The world’s most critical oil chokepoint is closed, global energy markets are reeling, and President Donald Trump is telling everyone else to fix it. That’s roughly where things stand in the Strait of Hormuz — and the situation is getting more volatile by the hour.
Since Iran began targeting commercial shipping at the outbreak of the war, the narrow waterway threading through the Persian Gulf has been effectively shut to tanker traffic. The consequences are staggering. The strait funnels nearly a fifth of the world’s oil supply to market, and right now, that flow has stopped. Every day it stays closed, the pressure on global energy prices builds — and the diplomatic scramble to reopen it grows messier and more fractured.
Trump Strikes — Then Threatens to Strike Again
The United States didn’t stay on the sidelines. American forces carried out a large-scale precision strike on Kharg Island, Iran’s primary oil export hub responsible for roughly 90 percent of the country’s oil shipments. Military targets were obliterated, though U.S. planners appear to have deliberately spared the oil infrastructure itself — a calculated signal, perhaps, that Washington still sees the facility as something worth preserving for a post-conflict future.
But Trump didn’t exactly follow that up with restraint. Even as Oman and Egypt pushed for a ceasefire, the president rejected those efforts outright and casually floated the idea of additional strikes on the island. “We may hit it a few more times just for fun,” he was quoted as saying — a line that, even by the standards of this administration, drew sharp attention from foreign capitals.
Calling on Allies — Who Aren’t Answering
So who’s going to reopen the strait? According to Trump, not America. Or at least, not America alone. The president issued a pointed call for China, France, Japan, South Korea, and the United Kingdom to dispatch warships to secure the passage. The appeal had the tone of a landlord telling tenants to fix their own plumbing.
“The United States of America has beaten and completely decimated Iran, both Militarily, Economically, and in every other way,” Trump wrote, “but the Countries of the World that receive Oil through the Hormuz Strait must take care of that passage, and we will help — A LOT!” The capitals and exclamation point were his. None of the nations named gave any immediate indication they were ready to comply.

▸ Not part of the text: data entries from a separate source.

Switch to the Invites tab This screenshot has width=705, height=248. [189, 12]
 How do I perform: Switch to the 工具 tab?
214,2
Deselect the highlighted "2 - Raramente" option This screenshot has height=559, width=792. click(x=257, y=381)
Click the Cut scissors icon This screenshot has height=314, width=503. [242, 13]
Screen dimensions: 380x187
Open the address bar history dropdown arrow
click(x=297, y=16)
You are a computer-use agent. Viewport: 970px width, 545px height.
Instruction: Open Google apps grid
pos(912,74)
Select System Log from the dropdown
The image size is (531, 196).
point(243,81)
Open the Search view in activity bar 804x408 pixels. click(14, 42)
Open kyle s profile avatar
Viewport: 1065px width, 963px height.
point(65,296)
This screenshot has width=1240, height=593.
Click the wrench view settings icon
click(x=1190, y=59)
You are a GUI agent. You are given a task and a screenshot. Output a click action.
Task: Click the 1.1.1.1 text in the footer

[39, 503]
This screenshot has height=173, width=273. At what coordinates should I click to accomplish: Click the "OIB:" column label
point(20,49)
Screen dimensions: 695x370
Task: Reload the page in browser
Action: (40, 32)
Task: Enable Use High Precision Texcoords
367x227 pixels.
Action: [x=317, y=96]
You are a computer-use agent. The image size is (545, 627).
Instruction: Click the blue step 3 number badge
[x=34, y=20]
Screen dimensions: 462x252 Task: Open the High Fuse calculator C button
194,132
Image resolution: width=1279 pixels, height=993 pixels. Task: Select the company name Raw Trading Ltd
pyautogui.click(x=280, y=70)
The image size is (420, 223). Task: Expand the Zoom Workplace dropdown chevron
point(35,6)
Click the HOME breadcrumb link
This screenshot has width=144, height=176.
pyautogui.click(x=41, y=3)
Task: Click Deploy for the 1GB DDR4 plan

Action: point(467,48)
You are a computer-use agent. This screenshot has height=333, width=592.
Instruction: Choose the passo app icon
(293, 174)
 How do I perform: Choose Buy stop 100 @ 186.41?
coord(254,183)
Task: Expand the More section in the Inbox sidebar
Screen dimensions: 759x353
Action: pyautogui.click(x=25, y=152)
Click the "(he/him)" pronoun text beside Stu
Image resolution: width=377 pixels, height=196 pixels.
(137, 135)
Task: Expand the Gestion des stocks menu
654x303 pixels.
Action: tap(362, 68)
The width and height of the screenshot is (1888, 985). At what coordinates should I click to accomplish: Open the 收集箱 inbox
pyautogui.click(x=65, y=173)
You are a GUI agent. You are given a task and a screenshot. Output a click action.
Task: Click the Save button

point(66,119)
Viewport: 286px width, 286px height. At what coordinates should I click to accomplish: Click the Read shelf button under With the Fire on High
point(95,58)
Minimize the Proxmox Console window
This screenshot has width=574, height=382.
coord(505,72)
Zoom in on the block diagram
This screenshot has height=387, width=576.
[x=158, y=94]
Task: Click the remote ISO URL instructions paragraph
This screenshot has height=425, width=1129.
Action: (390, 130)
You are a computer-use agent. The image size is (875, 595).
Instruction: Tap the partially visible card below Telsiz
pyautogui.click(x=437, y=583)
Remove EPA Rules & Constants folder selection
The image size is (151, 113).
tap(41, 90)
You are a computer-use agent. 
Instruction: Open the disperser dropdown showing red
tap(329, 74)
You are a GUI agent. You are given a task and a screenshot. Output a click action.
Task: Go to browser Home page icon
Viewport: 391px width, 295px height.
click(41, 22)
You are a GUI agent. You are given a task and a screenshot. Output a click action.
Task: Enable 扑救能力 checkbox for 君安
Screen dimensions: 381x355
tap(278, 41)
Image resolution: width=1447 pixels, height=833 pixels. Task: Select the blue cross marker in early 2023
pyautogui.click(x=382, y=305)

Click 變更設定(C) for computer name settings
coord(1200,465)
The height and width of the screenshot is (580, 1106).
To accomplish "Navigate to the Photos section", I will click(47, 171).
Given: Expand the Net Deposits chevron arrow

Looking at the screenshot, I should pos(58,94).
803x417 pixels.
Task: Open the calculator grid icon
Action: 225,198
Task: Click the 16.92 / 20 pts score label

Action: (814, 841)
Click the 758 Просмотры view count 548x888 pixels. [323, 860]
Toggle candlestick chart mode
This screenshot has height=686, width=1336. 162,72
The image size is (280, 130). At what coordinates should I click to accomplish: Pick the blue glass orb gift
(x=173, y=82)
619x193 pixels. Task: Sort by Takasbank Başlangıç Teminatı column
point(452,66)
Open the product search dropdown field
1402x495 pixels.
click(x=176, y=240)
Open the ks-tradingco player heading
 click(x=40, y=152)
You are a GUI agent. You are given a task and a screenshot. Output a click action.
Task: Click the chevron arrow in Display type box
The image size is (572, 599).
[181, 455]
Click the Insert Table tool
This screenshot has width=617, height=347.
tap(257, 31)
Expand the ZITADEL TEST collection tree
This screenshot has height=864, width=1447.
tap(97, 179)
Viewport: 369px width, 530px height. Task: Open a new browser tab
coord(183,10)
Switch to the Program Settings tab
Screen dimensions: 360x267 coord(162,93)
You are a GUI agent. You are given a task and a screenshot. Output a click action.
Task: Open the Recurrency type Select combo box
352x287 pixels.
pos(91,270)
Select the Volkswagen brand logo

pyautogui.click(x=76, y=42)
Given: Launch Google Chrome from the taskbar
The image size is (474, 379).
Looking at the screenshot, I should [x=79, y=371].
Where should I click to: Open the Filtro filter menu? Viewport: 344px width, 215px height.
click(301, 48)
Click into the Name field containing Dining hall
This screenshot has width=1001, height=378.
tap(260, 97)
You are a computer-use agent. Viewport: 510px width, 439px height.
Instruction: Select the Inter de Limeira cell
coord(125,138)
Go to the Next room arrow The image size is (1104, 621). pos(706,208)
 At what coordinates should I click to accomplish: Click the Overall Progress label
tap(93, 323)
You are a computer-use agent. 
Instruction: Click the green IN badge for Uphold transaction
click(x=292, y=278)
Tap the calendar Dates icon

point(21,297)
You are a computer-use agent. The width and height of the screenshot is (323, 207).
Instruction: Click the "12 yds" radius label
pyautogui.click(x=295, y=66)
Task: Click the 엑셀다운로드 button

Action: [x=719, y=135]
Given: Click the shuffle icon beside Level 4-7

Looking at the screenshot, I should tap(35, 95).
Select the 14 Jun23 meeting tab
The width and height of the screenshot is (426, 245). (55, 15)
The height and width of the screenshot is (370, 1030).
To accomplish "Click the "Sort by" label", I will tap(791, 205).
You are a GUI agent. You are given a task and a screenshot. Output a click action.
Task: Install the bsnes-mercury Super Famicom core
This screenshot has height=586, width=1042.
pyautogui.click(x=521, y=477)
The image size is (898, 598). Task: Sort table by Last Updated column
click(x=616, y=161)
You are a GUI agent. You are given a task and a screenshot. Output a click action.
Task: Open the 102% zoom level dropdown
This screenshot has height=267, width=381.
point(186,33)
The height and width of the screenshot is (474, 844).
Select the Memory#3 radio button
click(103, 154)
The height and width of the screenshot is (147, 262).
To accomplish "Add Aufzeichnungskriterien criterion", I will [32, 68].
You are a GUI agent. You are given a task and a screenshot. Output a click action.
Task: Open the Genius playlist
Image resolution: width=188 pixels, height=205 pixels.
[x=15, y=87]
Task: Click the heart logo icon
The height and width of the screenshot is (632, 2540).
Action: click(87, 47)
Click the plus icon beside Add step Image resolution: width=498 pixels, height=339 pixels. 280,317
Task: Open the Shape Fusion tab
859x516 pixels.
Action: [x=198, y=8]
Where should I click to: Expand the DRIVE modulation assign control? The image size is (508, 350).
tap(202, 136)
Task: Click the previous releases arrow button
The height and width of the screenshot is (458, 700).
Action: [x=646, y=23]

That’s the catch. Each of those countries has its own political calculus. China, for one, is deeply reliant on Gulf oil — but sending People’s Liberation Army Navy vessels into a U.S.-led maritime operation is a different matter entirely. France has NATO obligations and its own complicated history in the region. Japan and South Korea are constitutionally and politically constrained in how they project military force abroad. And the UK, stretched thin and navigating its own domestic pressures, has given no public signal it’s ready to sail into what is, by any measure, an active war zone.
A Chokepoint the World Can’t Ignore
Still, the pressure to act is real. The Strait of Hormuz isn’t a problem any government can simply wait out. Energy markets don’t pause for diplomacy. Every additional week of closure drives prices higher, strains supply chains, and increases the economic pain felt from Tokyo to Berlin to São Paulo. The countries Trump is calling on may be reluctant — but they’re also among the most exposed.
How bad could it get? Analysts who’ve war-gamed this scenario for years have consistently warned that a prolonged Hormuz closure is one of the few genuine shocks capable of triggering a global recession. We’re not there yet. But the longer the strait stays shut, the shorter that distance becomes.
Trump’s posture — aggressive militarily, but insisting others carry the burden of stabilization — reflects a broader strategic instinct that’s defined much of his foreign policy. Whether that instinct produces results here, or simply leaves the strait in limbo while allies hedge and hesitate, may be the defining question of the weeks ahead. The oil isn’t moving. And so far, neither is anyone else.